According to Dr Denise Harrison from the Royal Children's Hospital in Melbourne, giving infants -up to 12 months in age - less than half a teaspoon of sugary liquid, helps to reduce crying and pain associated with vaccination.
The study which is available online in the Archives of Diseases in Childhood, involves large-scale statistical analysis of combined vaccination data from 1,618 infants.
Giving sugar solutions orally to newborns prior to painful procedures, is known to be effective at cutting the pain edge, says Dr Harrison. However, new research is needed to prove it works for older babies as well.
The scientists studied the incidence of crying by assessing the length of time the infants cried, their pain levels through analyzing their facial expression, arm and leg movements, breathing and heart rate.
Although, the sugary liquid does make a difference, an ideal dose of sugar given is yet to be identified due to a wide range of volumes and concentrations used in the different trials.
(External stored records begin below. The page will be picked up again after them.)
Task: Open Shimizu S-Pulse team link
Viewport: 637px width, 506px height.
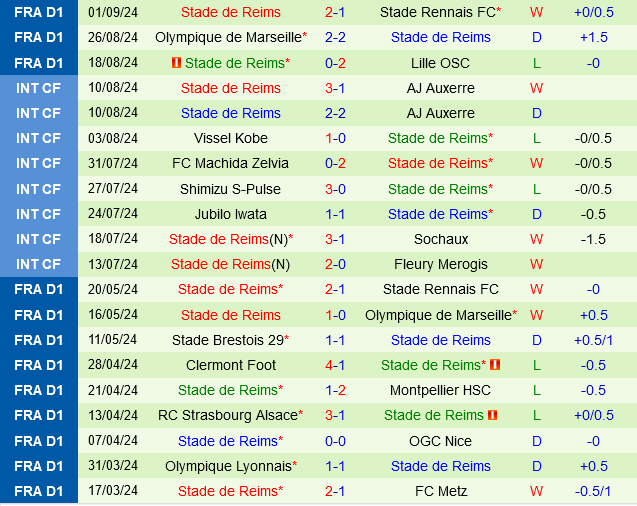Action: coord(231,189)
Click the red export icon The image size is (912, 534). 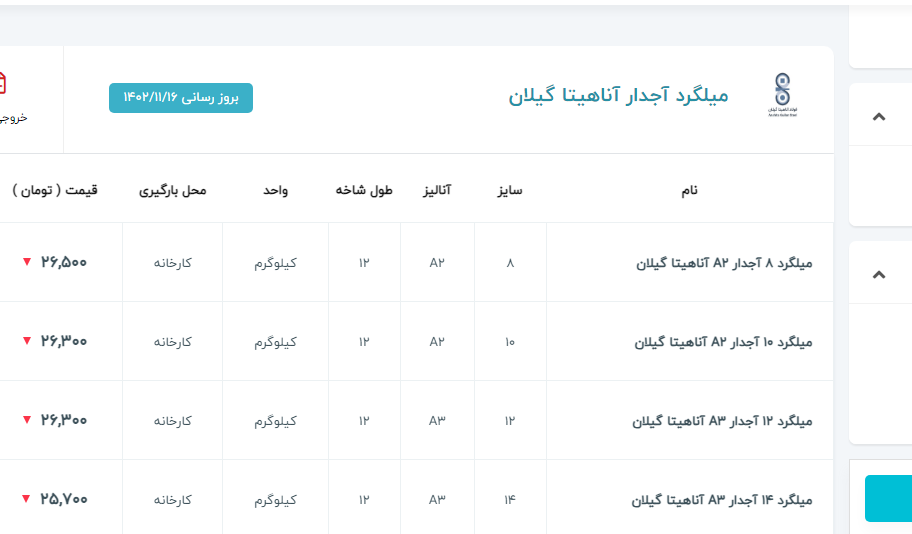click(3, 83)
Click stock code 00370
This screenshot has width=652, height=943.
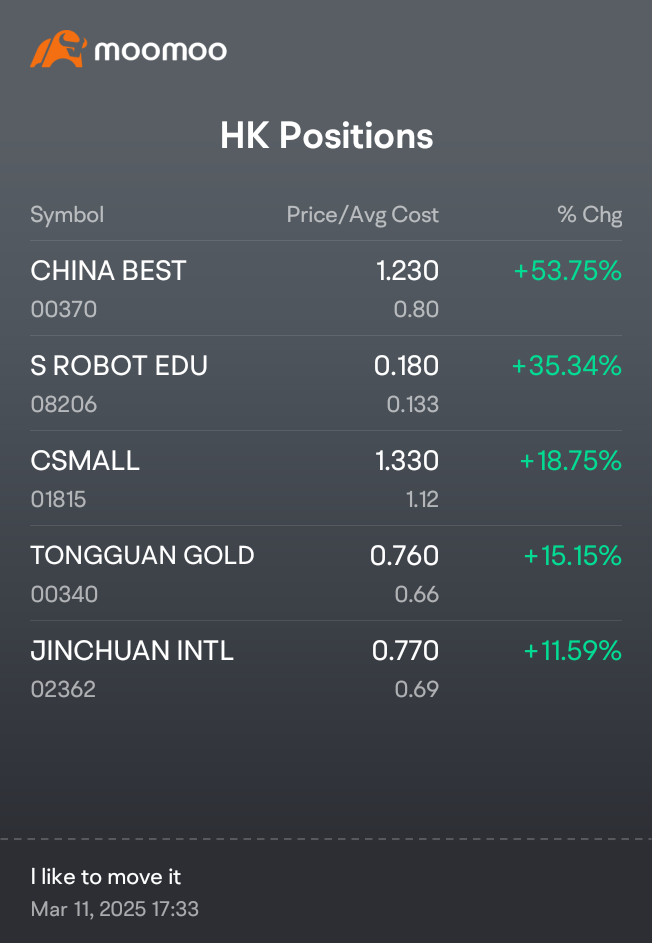64,309
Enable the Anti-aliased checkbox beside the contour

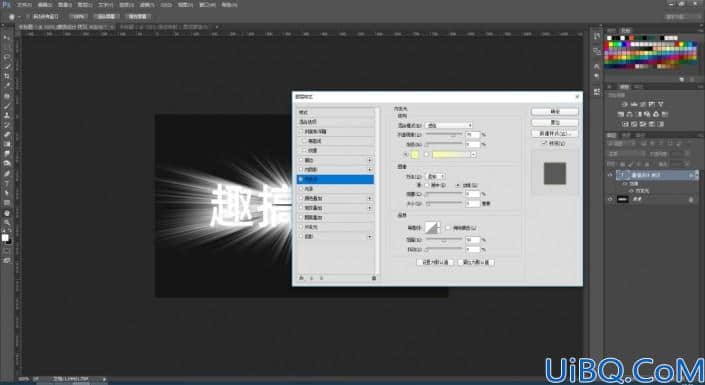click(447, 228)
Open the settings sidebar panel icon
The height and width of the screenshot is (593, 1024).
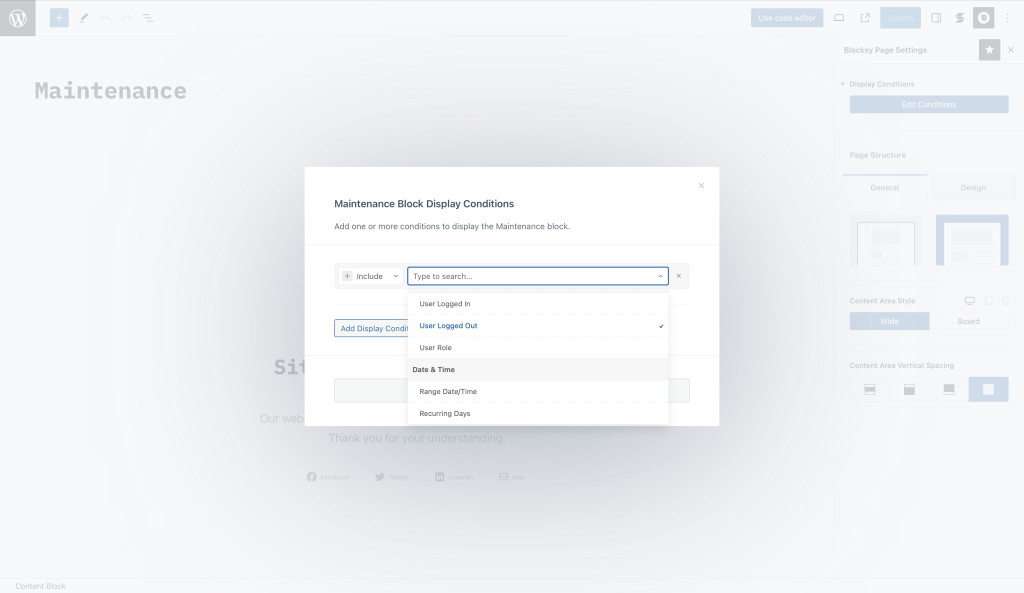pyautogui.click(x=936, y=17)
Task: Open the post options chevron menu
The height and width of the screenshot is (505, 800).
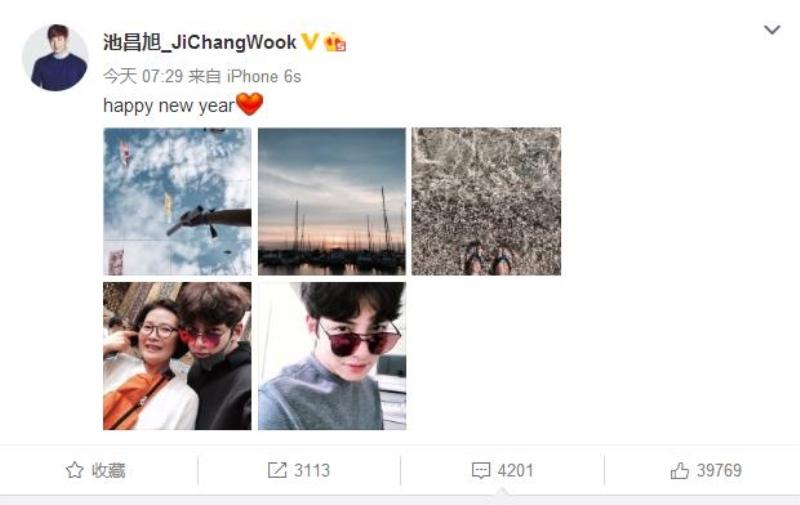Action: 772,30
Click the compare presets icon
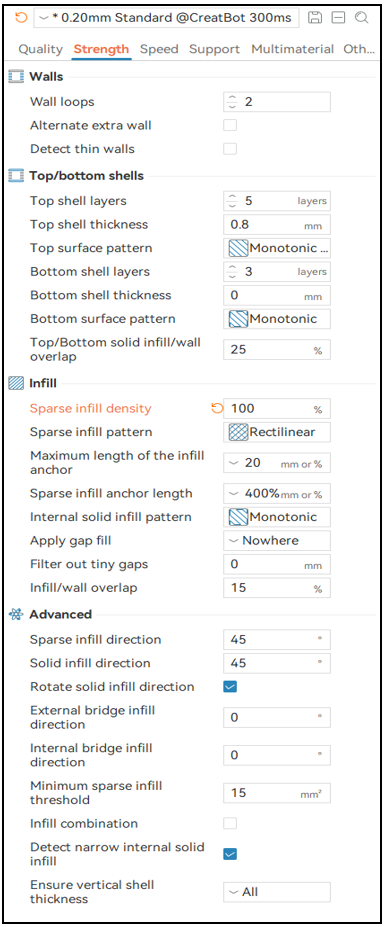 coord(338,17)
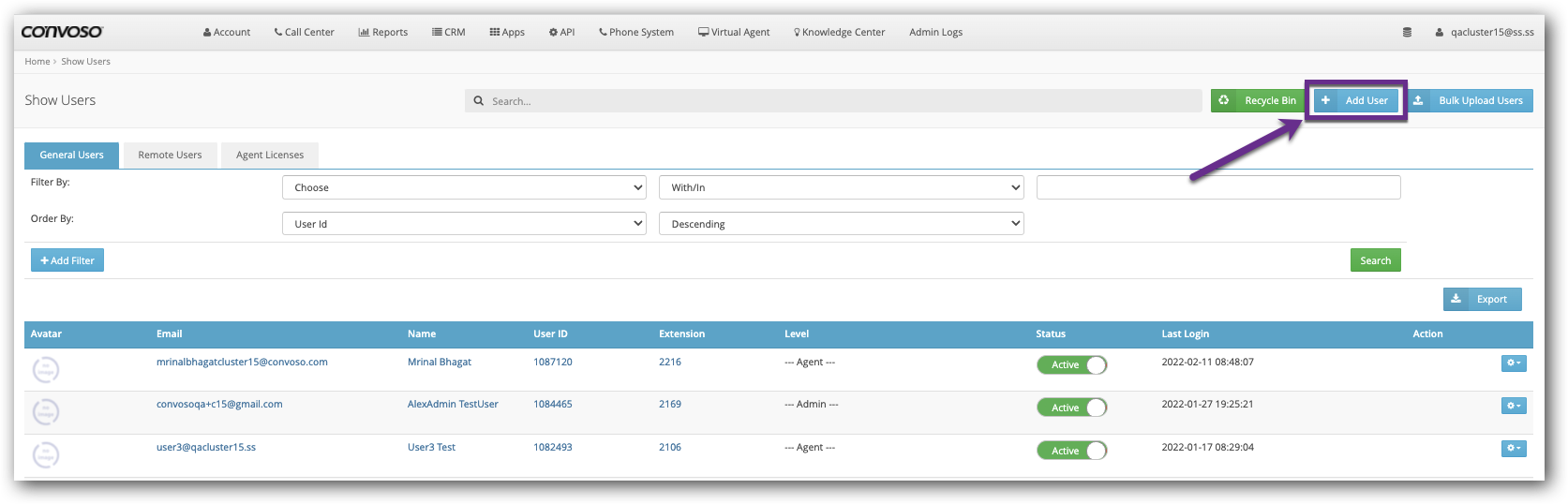Switch to the Remote Users tab
The height and width of the screenshot is (504, 1568).
[170, 155]
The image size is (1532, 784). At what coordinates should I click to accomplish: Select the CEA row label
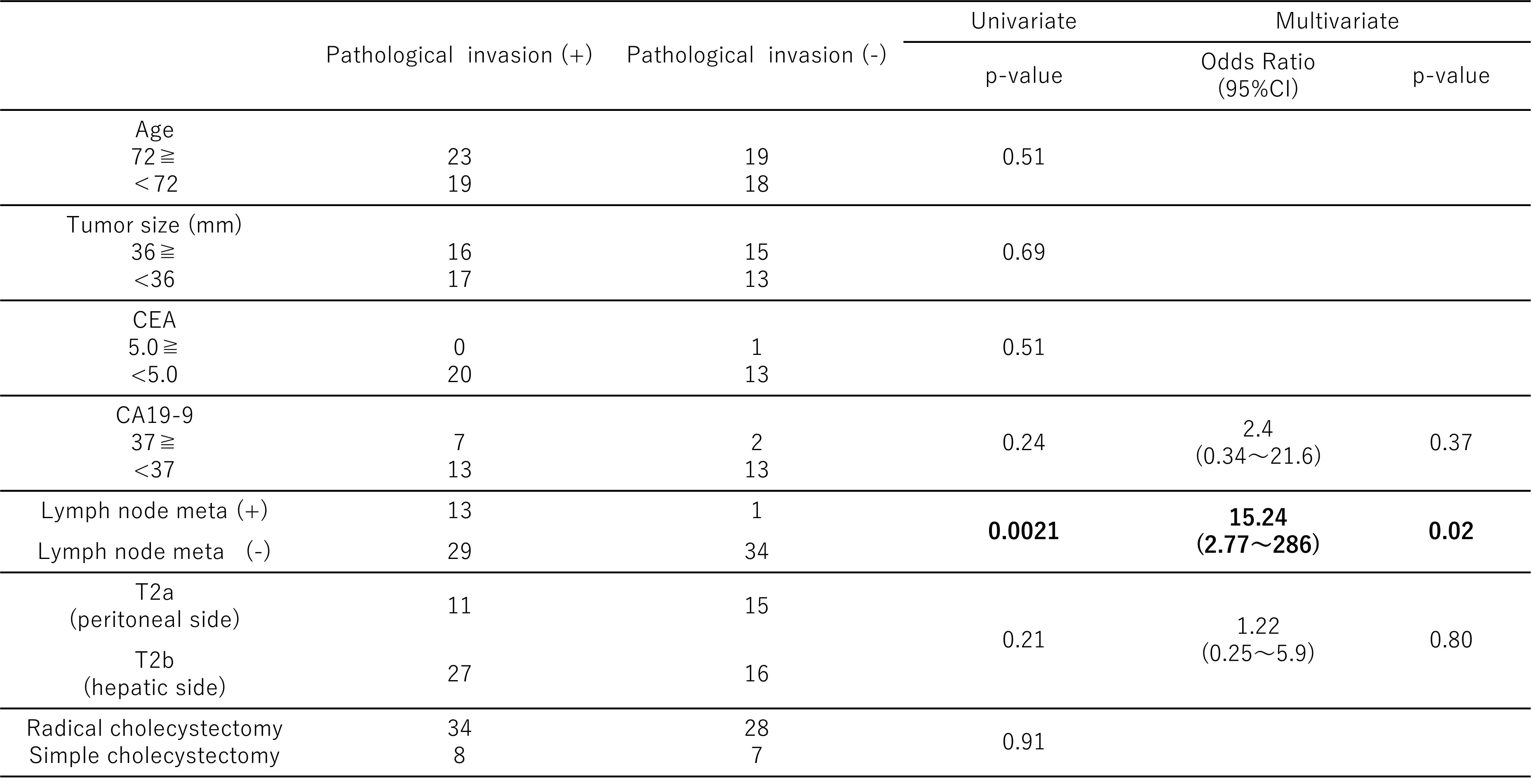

Registered nurse Karen Booth, who is also on the board of directors of the Australian Practice Nurses Association is delighted with the new findings and hopes they will influence parents in a positive way in matters of immunization of their children.
Dr Harrison, however advices that this technique should not be applied at home as its effect is short-lasting and parents could end up giving their children more sugar than they need to, which is teeth-damaging.